И тогда, вернувшись домой, Арсений напишет наконец о детстве большую повесть, где дом деревенской ссылки сольется в одно с домом среди полей; где могучий старик, срисованный с отца, каким тот неожиданно откроется Арсению при поездке, встанет во весь свой недюжинный рост, напрочь затмив маленького, слабого сына, которому Арсений безжалостно передаст многое от себя.
Надежд на публикацию повести на Родине будет немногим больше, чем в связи с романом, однако, в отличие от рукописи ?ДТП?, Арсений не рискнет передать рукопись трагедии за рубеж.

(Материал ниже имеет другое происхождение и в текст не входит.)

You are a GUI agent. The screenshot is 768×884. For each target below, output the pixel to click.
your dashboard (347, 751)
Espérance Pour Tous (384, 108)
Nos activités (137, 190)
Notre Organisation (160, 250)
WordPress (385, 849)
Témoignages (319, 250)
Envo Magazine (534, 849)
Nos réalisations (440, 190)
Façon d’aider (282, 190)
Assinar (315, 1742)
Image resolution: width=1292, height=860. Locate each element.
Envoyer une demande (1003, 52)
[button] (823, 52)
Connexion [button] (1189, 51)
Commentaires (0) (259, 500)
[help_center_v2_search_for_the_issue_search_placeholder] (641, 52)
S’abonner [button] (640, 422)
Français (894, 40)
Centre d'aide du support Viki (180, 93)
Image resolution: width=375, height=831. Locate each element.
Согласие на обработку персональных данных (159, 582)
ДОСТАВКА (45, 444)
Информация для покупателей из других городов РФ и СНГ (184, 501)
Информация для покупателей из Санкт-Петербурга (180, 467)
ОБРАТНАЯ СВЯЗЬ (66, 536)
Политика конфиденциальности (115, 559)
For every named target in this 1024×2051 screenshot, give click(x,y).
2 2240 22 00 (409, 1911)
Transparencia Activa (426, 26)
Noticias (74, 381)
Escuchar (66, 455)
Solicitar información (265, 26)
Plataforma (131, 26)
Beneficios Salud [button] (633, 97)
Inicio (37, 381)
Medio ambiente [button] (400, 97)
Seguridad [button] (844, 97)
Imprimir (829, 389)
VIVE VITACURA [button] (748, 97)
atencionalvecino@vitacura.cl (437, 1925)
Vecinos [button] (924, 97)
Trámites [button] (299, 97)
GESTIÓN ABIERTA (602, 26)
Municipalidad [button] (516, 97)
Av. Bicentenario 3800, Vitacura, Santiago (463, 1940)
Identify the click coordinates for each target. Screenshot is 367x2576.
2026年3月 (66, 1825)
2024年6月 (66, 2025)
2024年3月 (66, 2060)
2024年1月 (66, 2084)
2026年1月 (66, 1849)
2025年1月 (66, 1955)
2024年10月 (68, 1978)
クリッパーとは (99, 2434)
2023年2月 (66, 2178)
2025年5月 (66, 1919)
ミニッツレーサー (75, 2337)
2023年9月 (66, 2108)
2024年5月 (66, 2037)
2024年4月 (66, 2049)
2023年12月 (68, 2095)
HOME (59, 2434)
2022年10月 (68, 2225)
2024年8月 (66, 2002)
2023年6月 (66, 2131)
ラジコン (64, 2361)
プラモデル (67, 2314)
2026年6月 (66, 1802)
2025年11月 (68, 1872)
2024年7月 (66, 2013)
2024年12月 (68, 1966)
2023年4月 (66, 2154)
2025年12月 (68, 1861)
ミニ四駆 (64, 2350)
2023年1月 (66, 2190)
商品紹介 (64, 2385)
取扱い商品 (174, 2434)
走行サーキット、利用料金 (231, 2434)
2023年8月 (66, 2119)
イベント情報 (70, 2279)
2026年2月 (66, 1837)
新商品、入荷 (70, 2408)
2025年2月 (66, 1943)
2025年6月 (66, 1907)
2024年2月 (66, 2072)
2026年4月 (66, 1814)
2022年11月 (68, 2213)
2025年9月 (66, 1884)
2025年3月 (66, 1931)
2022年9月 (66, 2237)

Ибо повесть получится трагедией.
158.
Взамен дяди Антония (офицера польской армии) и дяди Андрея (советского композитора), погибших в лагере в конце тридцатых - настоящих, кровных дядьев Арсения, - ему предложили
Впрочем, надо отдать дяде Косте должное: едва Евгений Ольховский, отсидев положенные восемь лет, освободился и вышел за ворота зоны с полугодовалым сыном на руках (последняя фигура - риторическая: мать Арсения, вольняшка, работала в лагере по найму, так что наш герой, хоть и родился в лагерной больничке, где отец фактически начальствовал, мытарился сравнительно легкими мытарствами первого круга - младенчество провел все же на воле), дядя Костя (он направлялся с какою-то спецгруппою через Владивосток в побежденную Японию) разыскал и навестил одноклассника, сознавая, надо думать, при этом, что по тем временам общение с пусть и отбывшим наказание, но все же врагом народа ничего хорошего принести не может, особенно ему, выездному политэконому-ориенталисту. Естественно, возраст у Арсения был не тот, чтобы в первую встречу запомнить дядю Костю: профиль ученого попугая, его очень сильные линзы очков, за которыми и глаз-то не разглядишь, сверхкоротко остриженные по бокам и взбитые впереди коком рано седые, но при этом довольно крепкие волосы, - однако рассказанная и пересказанная умиленными родителями история дальневосточного свидания возбудила чувствительное воображение настолько, что в конце концов Арсений обзавелся собственным о ней воспоминанием.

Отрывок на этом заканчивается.